The most significant Jewish political story of the day is the news that an African American politician might be challenging a first-term African American incumbent in a majority African American congressional district near Washington.
That’s because the race has the potential to become a proxy war between J Street and supporters of more traditional pro-Israel groups.
On Thursday, The Washington Post reported that two-term Prince George’s County State’s Attorney Glenn Ivey is passing up a run for county executive and is forming an exploratory committee to run against first-term incumbent Rep. Donna Edwards (D-Md.) in September’s Democratic primary — a surprise to many in the Maryland Democratic Party.
This comes about six months after some pro-Israel leaders in the Washington area, upset with the J Street-endorsed Edwards for her stance on Israel and the Middle East, floated the idea in a Politico article of backing a challenger with views more to their liking (an idea I questioned at the time.)
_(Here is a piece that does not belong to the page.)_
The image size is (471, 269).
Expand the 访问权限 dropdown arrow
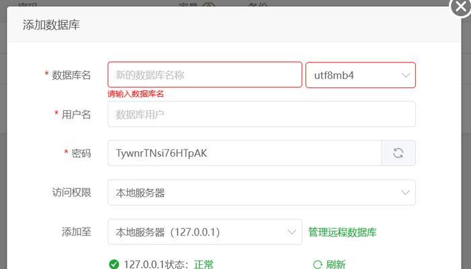405,192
And while it’s unclear what kind of chance Ivey has at knocking off Edwards, he is a serious candidate who would likely be able to raise money in both the pro-Israel community and in other circles.
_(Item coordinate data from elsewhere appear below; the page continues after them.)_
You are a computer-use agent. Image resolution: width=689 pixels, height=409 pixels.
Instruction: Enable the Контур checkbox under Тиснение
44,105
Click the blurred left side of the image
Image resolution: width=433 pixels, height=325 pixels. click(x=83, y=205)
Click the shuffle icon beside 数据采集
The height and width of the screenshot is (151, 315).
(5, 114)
As a first-term incumbent, Edwards doesn’t have much of a voting record on Israel issues and in interviews hasn’t said anything all that controversial about the Jewish state.
But she raised the ire of some Jewish leaders with just one vote — her decision to vote "present" on a resolution last January during the Gaza war which backed Israel’s right to defend itself and reaffirmed U.S. support for the Jewish state, while also encouraging a "sustainable" cease-fire in Gaza. (Edwards said she voted present because she didn’t feel it was appropriate for the U.S. Congress to weigh in on the issue the morning after the United States had voted to abstain on a U.N. resolution calling for a cease-fire, but that she “did not want to send a signal to anyone that it was appropriate to send rockets into Israel.”)
Some in the Jewish community have also felt she has not communicated well or reached out sufficiently to them. And last month, she added a second vote that supporters of AIPAC and other mainstream Jewish groups didn’t like when she weighed in against a resolution condemning the controversial Goldstone Report on the Israeli war in Gaza.
But while Edwards was being slammed by some in the Jewish community, she was being embraced by J Street. The left-wing pro-Israel group endorsed her in the 2008 election, and after the Politico piece from June, J Street PAC sent out an appeal that raised $15,000 for the congresswoman in just four hours and more than $30,000 overall.
With an Ivey decision to run, it would present the opportunity for supporters of AIPAC and pro-Israel PACs to back a legitiamte, attractive candidate against a candidate who has been closely allied with J Street.
While Ivey, as a prosecutor has no voting record on Israel, he did visit the Jewish state in 2006 with the Jewish Community Relations Council of Greater Washington and analysts say he would be a more moderate candidate on a variety of issues compared to Edwards — who has become a darling of progressives nationally.
Even if Ivey does get financial backing from pro-Israel forces, though, it’s an open question whether he really has a chance to knock off the incumbent. Edwards, after all, defeated an eight-term incumbent last year in a Democratic primary — an impressive feat — and other than from some Jewish leaders, there doesn’t seem to be anyone in the overwhelmingly Democratic district dissatisfied with her service. And in a district which includes a few sections of Montgomery County with a signficant Jewish population but is overwhelmingly made up of middle-class African American neighborhoods in Prince George’s County, it seems unlikely that Israel would be a major issue in the primary election. If anything, judging from a town meeting Edwards had on the issue earlier this year, her district wants her to be even more left-wing on the issue and wished she had voted no on that Gaza legislation earlier in the year.
Anyway, the Post piece quotes Ivey as saying that he wants to run for Congress because he used to work on the HIll and it’s an exciting time in Washington. Ivey has served as senior legislative assistant to Rep. John Conyers Jr. (D-Mich.) and chief counsel to former U.S. Senate majority leader Tom Daschle and was assistant U.S. attorney for Washington in the 1990s.
To underscore the surprise at Ivey’s move among politicos, the Post has a quote from a prominent Maryland Democrat:
"I was shocked," said Senate President Thomas V. Mike Miller Jr. (D-Calvert). "I think it’s a bold move on his part."